This rings so true, and brings up a lot of memories, that I am slowly, in my
fourth year of tango (and 3,5 to 3 years away  from the events) getting over
now.
 I was lucky enough at the time to learn tango from scratch in private
lessons with a very good dancer (Milena chose him as a partner when he
returned to Argentina afterwards). This got me instantly addicted, and
helped me over all the beginner's hurdles which were painful nonetheless,
even with him. Like realising every so often, that I still know nothing,
that I am still a lousy dancer, and usually this realisation came right
after I thought I had finally "got it" now. But it also meant, that he had
just pushed me up to the next level.
Then I started going to milongas. At first, I was exhilarated, but I
remember the day when I felt like a finely tuned musical instrument that was
being abused by a brute, who had no sense whatsoever of what he was holding
there in his arms. My teacher had always been very sensitive to my body.

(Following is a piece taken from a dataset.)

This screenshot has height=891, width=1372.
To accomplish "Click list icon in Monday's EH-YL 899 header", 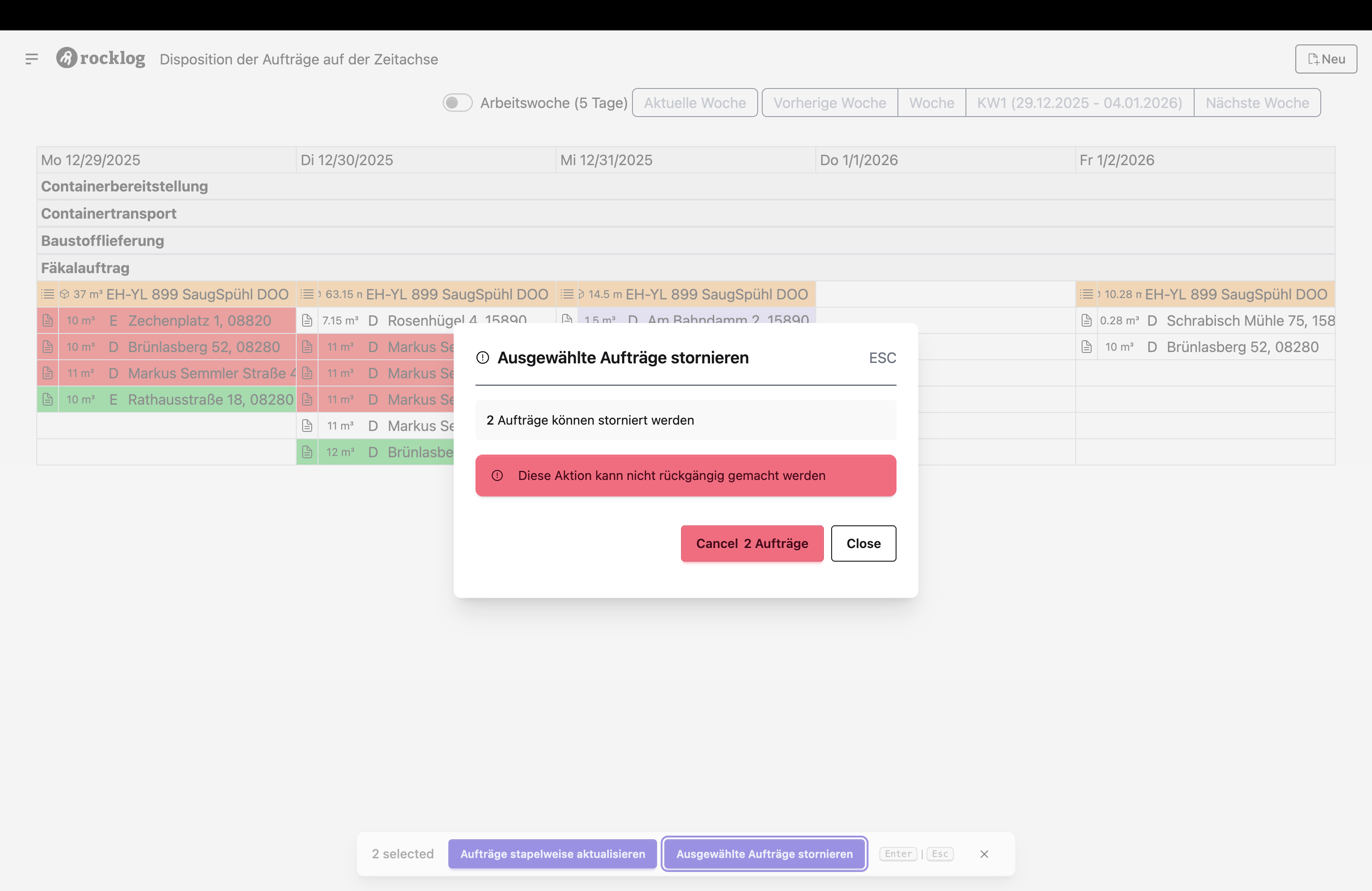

Dancing with him could hurt mentally (despairing at my own inability) but
not physically. And he did not force my feet into ochos while throwing me
off balance at the same time.
But worse, much worse than this, for me, were those men who liked to blame
everything on the follower. I knew that their lead was altering between
rough and off balance, and weak and incomprehensible, and, basically, was
fairly chaotic, and mostly limited to their arms, hands and elbows, while
occasionally knocking their knees into mine. Still, they blamed me and my
stupidity, lack of attention, stubbornness, or plain female
bloodymindedness, for not being able to accurately produce the move they
imagined they were leading. And no, they absolutely did not want to be told
what it really felt like to be led by them. (And how many tango students do
give because of this?)
These experiences were the ones that would have made me give up tango and
stay away from those milongas attended by the kind of men I had no business
with otherwise, had it not been for my teacher, and the knowledge, that real
tango can be totally different from that. (And how many tango students do
give because of this?)
Three years later I asked Jorge Torres during a lesson:"When a couple
argues, because a move is not working, how do you figure out, whose fault it
is ?" He answered:"It is always the man's fault."

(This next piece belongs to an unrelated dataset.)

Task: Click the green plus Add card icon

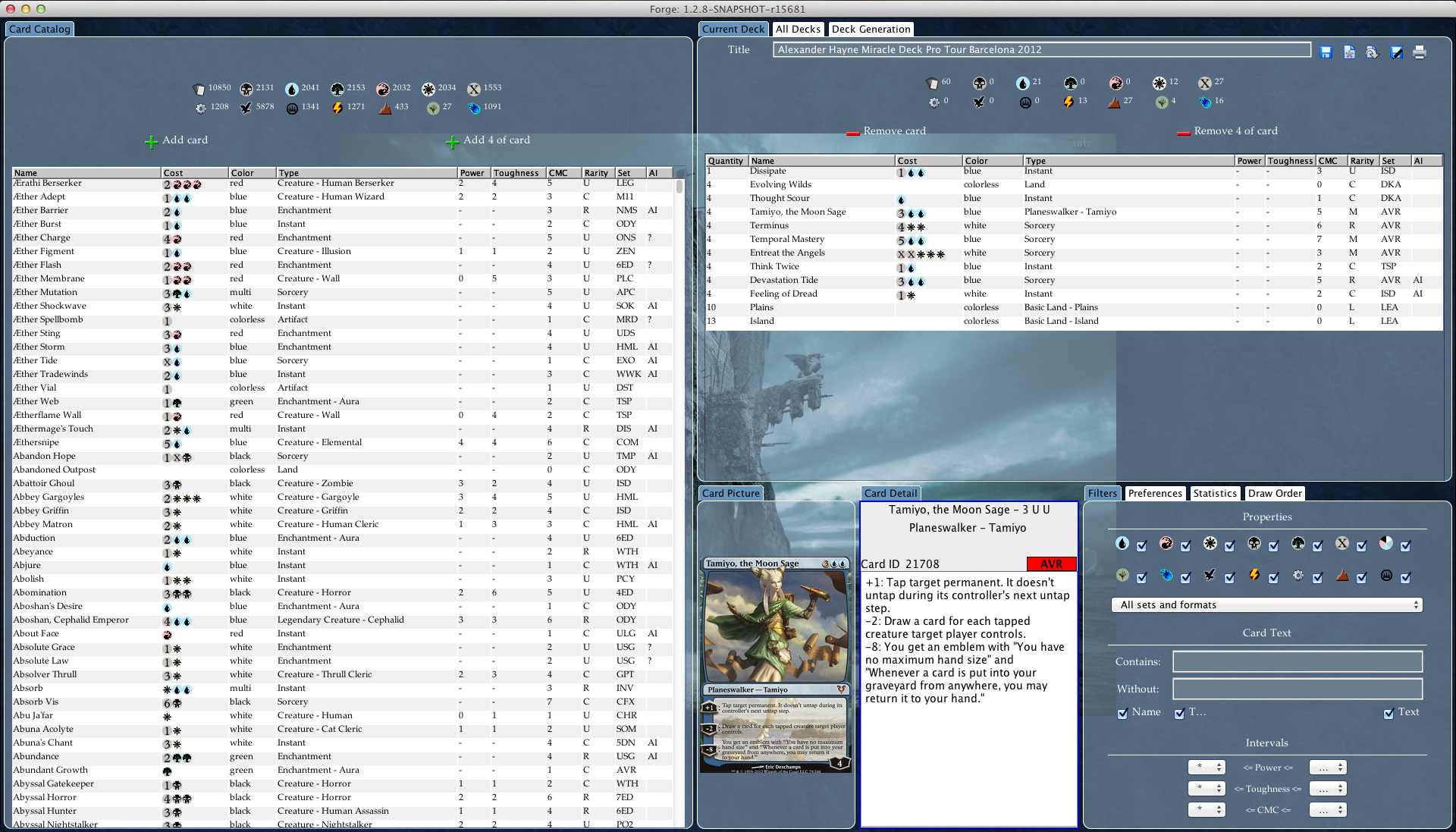Action: pyautogui.click(x=151, y=141)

So, after this long explanation, my point is: what is wrong with returning
to the old days, where the men trained with each other, before the new
leaders were let loose on the women ? And the women learned from men who
could already dance ? And where it was understood and taken for granted,
that no woman would be attracted to putting up with some clumsy beginner who
was manhandling and pushing and pulling her around ?
I know, what is wrong with this: there are not enough men, and way too many
women. The dynamics have been turned the other way round. A man, who is
called an intolerable oaf by one follower, has seven ladies waiting on the
bench to dance with him next, no matter what.
Still, I wish, men would not use this situation as an excuse not to improve
their leading skills.
And, teachers should definitely tell them this !! That would help us all.